● **Fragmento**:

■ ■ ■ ■ ■ ■ ■

Ya en el Gobierno, no buscará un consenso constitucional; y de las prioridades de la República (reforma agraria, mejora de las condiciones de vida de los trabajadores, enseñanza y alguna forma de autonomía para Cataluña) solo se interesará de verdad por la última. Si en lo referente al Ejército, Marco le reconoce a Azaña “su seriedad, su pericia técnica y política”, en una reforma que tiende a una racionalización del mismo y que no produce una revolución, igual que le reconoce, excepcionalmente, una mentalidad liberal en cuanto a la restricción presupuestaria, le achaca una puesta en escena de la secularización de la escuela y la sociedad, basada en la premisa de que la enseñanza clerical se había apoderado de las conciencias de lo que debía haber sido la futura élite republicana.

En cuanto a las relaciones con Cataluña, José María Marco sostiene que nadie llegó tan lejos como Azaña cuando, en 1930, admitió que habría que dejar ir en paz a Cataluña si algún día “quisiera remar sola en su barca”. Ya en el Gobierno, la intención de no dejar pasar nada incompatible con la Constitución implicó que la Constitución acabara amoldándose al Estatuto nacionalista; la aparente posición de centro de Azaña no lo era en realidad y la balanza se inclinaba siempre del lado del nacionalismo. Y Marco vuelve a dar la impresión de estar pensando en la actualidad cuando escribe que “a cambio de sus votos, Azaña y la República abandonan Cataluña a los nacionalistas catalanes”.

En 1934, con la entrada en el gobierno de la CEDA, el Azaña que quiere encarnar la República no muestra lealtad con un régimen que no responde a sus expectativas. “La República republicana de Azaña había alcanzado sus límites y demostrado su inviabilidad”. Y en la guerra se propone encarnar el símbolo de la continuidad de la legalidad republicana, pero nadie, ni el Gobierno, ni la Generalidad, ni los partidos que los sostienen sienten ya respeto por ese símbolo.

■ ■ ■ ■ ■ ■ ■

● **Datos de trabajo**:
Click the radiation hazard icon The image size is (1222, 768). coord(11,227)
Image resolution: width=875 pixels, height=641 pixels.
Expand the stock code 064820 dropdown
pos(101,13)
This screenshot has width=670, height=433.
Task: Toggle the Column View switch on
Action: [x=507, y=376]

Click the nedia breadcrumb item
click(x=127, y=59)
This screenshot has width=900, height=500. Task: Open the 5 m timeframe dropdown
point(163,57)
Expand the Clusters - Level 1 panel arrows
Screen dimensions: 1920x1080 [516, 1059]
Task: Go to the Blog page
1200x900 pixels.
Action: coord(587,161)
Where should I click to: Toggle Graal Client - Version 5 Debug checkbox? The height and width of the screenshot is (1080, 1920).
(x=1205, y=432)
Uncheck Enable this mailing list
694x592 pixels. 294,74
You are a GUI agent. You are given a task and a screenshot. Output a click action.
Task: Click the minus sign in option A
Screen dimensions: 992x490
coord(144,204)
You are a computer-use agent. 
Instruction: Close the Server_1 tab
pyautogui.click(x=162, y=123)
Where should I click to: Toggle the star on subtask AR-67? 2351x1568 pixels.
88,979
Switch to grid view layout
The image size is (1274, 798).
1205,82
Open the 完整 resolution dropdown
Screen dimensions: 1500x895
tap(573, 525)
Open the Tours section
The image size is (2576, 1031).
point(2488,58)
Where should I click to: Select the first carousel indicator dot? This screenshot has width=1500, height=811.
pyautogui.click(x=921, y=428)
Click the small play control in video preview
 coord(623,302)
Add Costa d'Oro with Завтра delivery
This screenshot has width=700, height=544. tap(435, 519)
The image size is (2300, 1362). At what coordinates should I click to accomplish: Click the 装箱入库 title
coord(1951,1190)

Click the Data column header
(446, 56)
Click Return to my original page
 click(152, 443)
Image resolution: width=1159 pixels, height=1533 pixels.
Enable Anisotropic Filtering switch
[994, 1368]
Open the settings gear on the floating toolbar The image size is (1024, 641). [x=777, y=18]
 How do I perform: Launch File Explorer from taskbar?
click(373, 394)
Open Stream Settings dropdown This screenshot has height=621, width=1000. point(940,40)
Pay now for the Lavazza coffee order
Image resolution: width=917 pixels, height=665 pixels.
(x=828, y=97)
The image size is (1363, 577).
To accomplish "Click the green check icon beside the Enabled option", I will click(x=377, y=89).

■ ■ ■ ■ ■ ■ ■

● **Problemas por resolver**:
- 1) Responde a partir del fragmento sobre Azaña:
(a) ¿En qué año admitió Azaña que habría que dejar ir en paz a Cataluña?
(b) ¿Qué partido entró en el gobierno en 1934?
(c) ¿Qué le reconoce Marco a Azaña en lo referente al Ejército?
- 2) Por favor, sustituye "Toggle" por "Flip" en las entradas desde la línea que contiene "Task: Go to the Blog page" hasta la línea que contiene "point(2488,58)", ambas incluidas. Devuelve solo esas líneas, sin ningún otro cambio.
El fragmento y las entradas no tienen relación entre sí.

● **Resultados por tarea**:
- 1)
(a) En 1930.
(b) La CEDA.
(c) Le reconoce "su seriedad, su pericia técnica y política".

- 2)
Task: Go to the Blog page
1200x900 pixels.
Action: coord(587,161)
Where should I click to: Flip Graal Client - Version 5 Debug checkbox? The height and width of the screenshot is (1080, 1920).
(x=1205, y=432)
Uncheck Enable this mailing list
694x592 pixels. 294,74
You are a GUI agent. You are given a task and a screenshot. Output a click action.
Task: Click the minus sign in option A
Screen dimensions: 992x490
coord(144,204)
You are a computer-use agent. 
Instruction: Close the Server_1 tab
pyautogui.click(x=162, y=123)
Where should I click to: Flip the star on subtask AR-67? 2351x1568 pixels.
88,979
Switch to grid view layout
The image size is (1274, 798).
1205,82
Open the 完整 resolution dropdown
Screen dimensions: 1500x895
tap(573, 525)
Open the Tours section
The image size is (2576, 1031).
point(2488,58)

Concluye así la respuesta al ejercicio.